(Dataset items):
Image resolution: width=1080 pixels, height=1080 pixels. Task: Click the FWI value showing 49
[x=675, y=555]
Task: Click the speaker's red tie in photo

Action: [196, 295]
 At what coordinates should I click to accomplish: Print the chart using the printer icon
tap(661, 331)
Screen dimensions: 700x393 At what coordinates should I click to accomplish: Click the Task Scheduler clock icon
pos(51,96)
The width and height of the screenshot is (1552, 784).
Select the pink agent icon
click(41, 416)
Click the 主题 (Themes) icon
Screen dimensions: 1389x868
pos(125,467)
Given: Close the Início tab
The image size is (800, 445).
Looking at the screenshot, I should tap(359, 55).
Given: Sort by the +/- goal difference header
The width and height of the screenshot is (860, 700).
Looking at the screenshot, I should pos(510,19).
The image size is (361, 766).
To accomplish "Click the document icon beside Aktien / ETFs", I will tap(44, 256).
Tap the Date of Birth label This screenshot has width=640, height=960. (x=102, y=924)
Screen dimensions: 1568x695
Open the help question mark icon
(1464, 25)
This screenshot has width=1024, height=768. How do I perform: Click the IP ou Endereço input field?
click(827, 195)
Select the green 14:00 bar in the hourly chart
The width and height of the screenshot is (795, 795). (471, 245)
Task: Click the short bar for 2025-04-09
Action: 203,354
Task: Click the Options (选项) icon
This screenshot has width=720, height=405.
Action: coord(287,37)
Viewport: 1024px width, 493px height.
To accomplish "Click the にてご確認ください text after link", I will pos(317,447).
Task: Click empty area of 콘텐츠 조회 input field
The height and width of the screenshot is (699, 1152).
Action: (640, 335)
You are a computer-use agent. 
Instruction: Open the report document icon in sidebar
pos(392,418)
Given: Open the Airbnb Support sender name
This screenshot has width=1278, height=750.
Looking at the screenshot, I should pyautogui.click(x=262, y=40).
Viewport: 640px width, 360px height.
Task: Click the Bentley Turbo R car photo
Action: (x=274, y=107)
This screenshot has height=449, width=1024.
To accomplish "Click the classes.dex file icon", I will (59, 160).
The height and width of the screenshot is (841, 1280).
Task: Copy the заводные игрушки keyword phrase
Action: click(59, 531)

(TASK TO CARRY OUT): Copy every line above without changes.

(WRITTEN SOLUTION):
Image resolution: width=1080 pixels, height=1080 pixels. Task: Click the FWI value showing 49
[x=675, y=555]
Task: Click the speaker's red tie in photo

Action: [196, 295]
 At what coordinates should I click to accomplish: Print the chart using the printer icon
tap(661, 331)
Screen dimensions: 700x393 At what coordinates should I click to accomplish: Click the Task Scheduler clock icon
pos(51,96)
The width and height of the screenshot is (1552, 784).
Select the pink agent icon
click(41, 416)
Click the 主题 (Themes) icon
Screen dimensions: 1389x868
pos(125,467)
Given: Close the Início tab
The image size is (800, 445).
Looking at the screenshot, I should tap(359, 55).
Given: Sort by the +/- goal difference header
The width and height of the screenshot is (860, 700).
Looking at the screenshot, I should pos(510,19).
The image size is (361, 766).
To accomplish "Click the document icon beside Aktien / ETFs", I will tap(44, 256).
Tap the Date of Birth label This screenshot has width=640, height=960. (x=102, y=924)
Screen dimensions: 1568x695
Open the help question mark icon
(1464, 25)
This screenshot has width=1024, height=768. How do I perform: Click the IP ou Endereço input field?
click(827, 195)
Select the green 14:00 bar in the hourly chart
The width and height of the screenshot is (795, 795). (471, 245)
Task: Click the short bar for 2025-04-09
Action: 203,354
Task: Click the Options (选项) icon
This screenshot has width=720, height=405.
Action: coord(287,37)
Viewport: 1024px width, 493px height.
To accomplish "Click the にてご確認ください text after link", I will pos(317,447).
Task: Click empty area of 콘텐츠 조회 input field
The height and width of the screenshot is (699, 1152).
Action: (640, 335)
You are a computer-use agent. 
Instruction: Open the report document icon in sidebar
pos(392,418)
Given: Open the Airbnb Support sender name
This screenshot has width=1278, height=750.
Looking at the screenshot, I should pyautogui.click(x=262, y=40).
Viewport: 640px width, 360px height.
Task: Click the Bentley Turbo R car photo
Action: (x=274, y=107)
This screenshot has height=449, width=1024.
To accomplish "Click the classes.dex file icon", I will (59, 160).
The height and width of the screenshot is (841, 1280).
Task: Copy the заводные игрушки keyword phrase
Action: click(59, 531)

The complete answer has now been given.